Lawmakers ask Sessions to exempt federal prisons from hiring freeze
Lawmakers are pushing the Department of Justice to exempt the Bureau of Prisons from the federal hiring freeze President Trump initiated shortly after he took office.
In a letter Monday, Sen. Dick Durbin (D-Ill.) and Reps. Cheri Bustos (D-Ill.) and David McKinley (R-W.Va.) told Attorney General Jeff Sessions the freeze puts prison security officers and communities at risk.
Citing agency guidance implementing the order, the lawmakers claim the Justice Department fully exempted the FBI from the hiring freeze but only issued a limited exemption for the Bureau of Prisons.

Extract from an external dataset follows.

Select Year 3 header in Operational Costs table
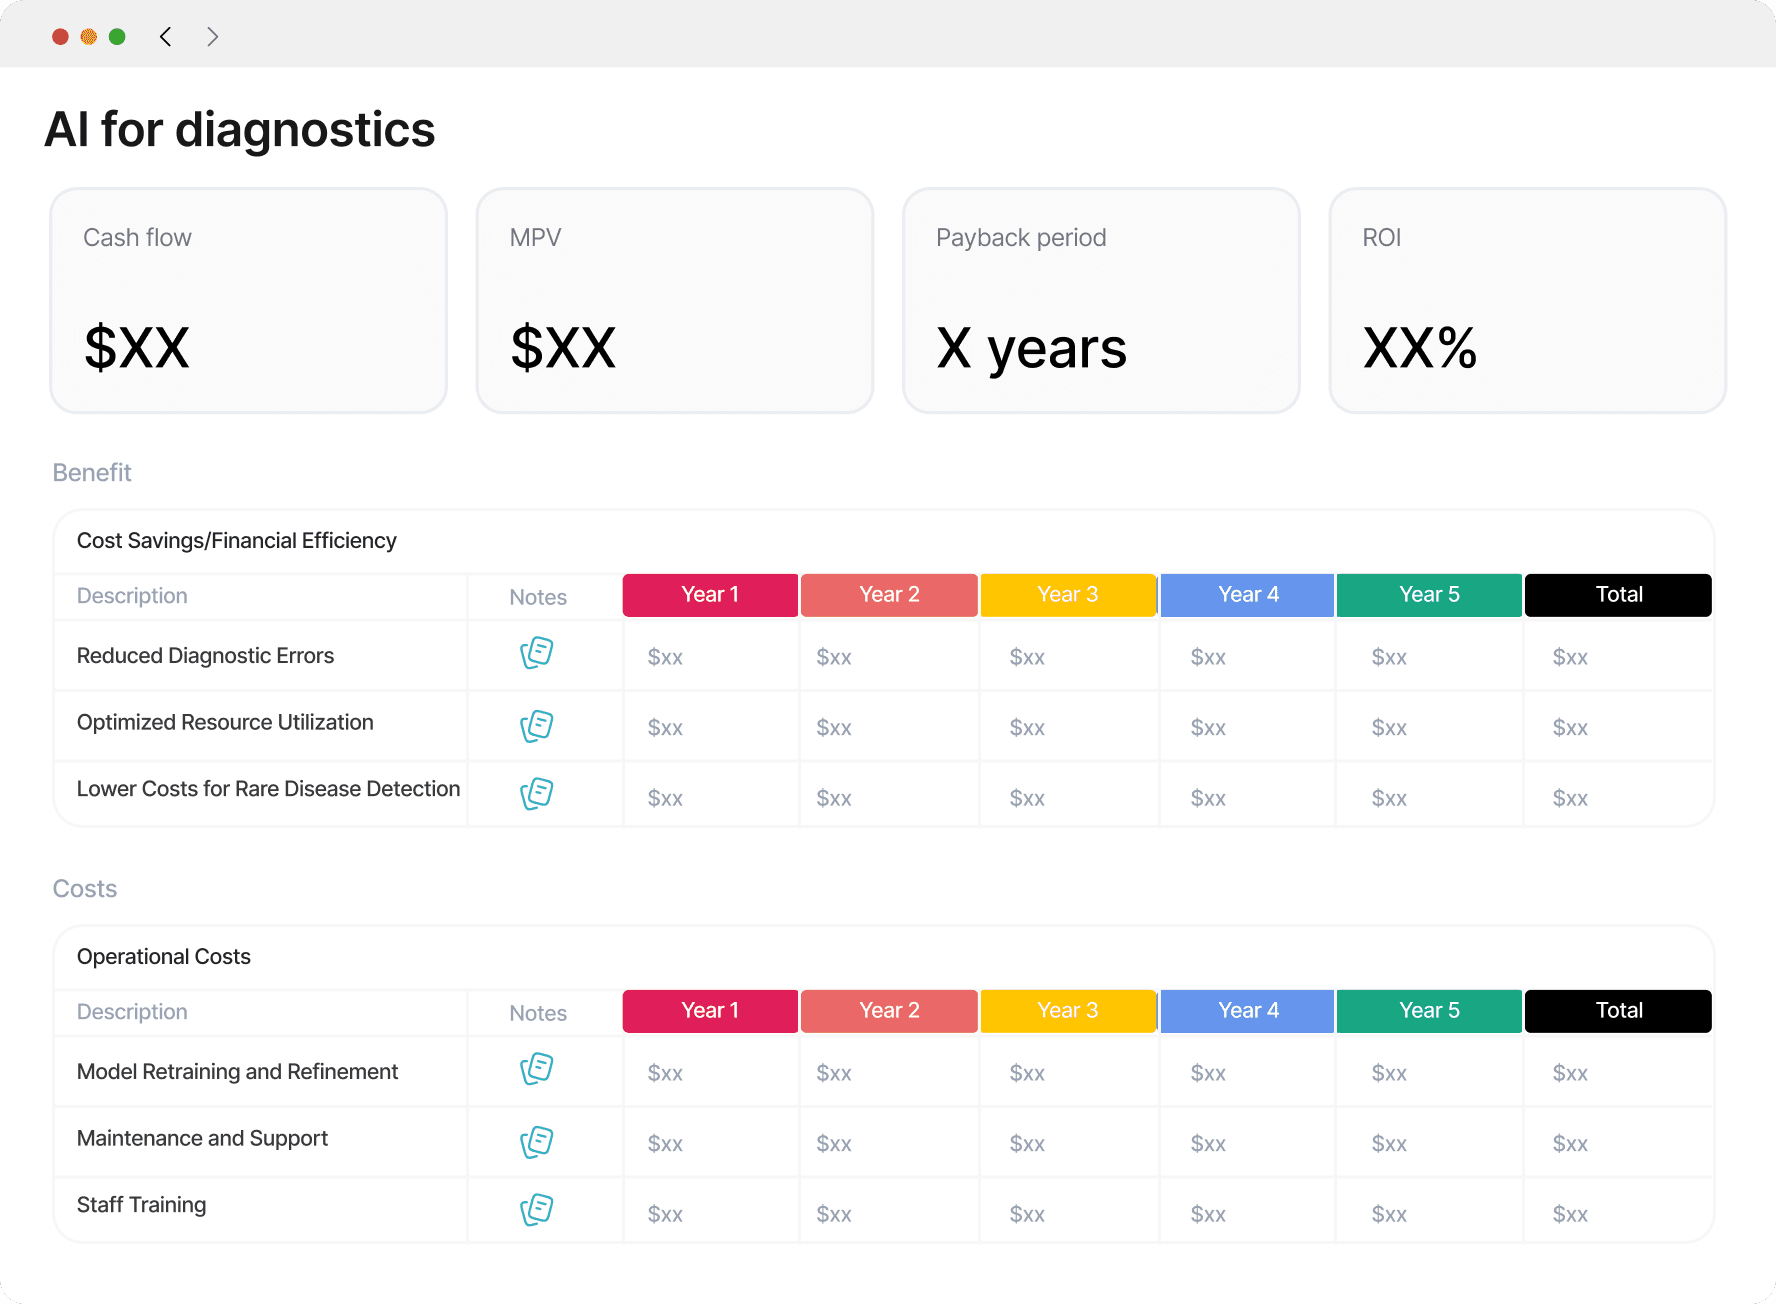 [x=1067, y=1011]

Under the guidance, the Bureau of Prisons is barred from increasing staff above the level that existed on Jan. 22, meaning any vacant positions that had not been filled by Jan. 22 cannot be filled now.
{mosads}The guidance allows post-Jan. 22 vacancies to be filled externally through a limited public safety exception. But the lawmakers added that even those hires are not allowed until the Office of Personnel Management first provides data on Jan. 22 staffing levels.
To the best of their knowledge, Durbin, Bustos and McKinley claim that has not yet happened, so all hiring is effectively blocked.
“Corrections staff at BOP institutions are responsible for ensuring the safety and security of these inmates, as well as the safety and security of their fellow staff members and the general public,” they said in their letter.
“The hiring freeze jeopardizes their ability to fulfill their duty in an already difficult and sometimes dangerous setting.”
Due to retirements that occurred in 2016, the lawmakers claim a number of facilities are short staffed and asked Sessions to immediately amend the agency guidance and fully exempt the Bureau of Prisons from the hiring freeze.
“In conversations with corrections staff, we have heard repeatedly that the hiring freeze ‘hurts tremendously’ and ‘inhibits [them] from maintaining the safety and security’ of our Federal corrections institution,” they wrote. “This is unacceptable.”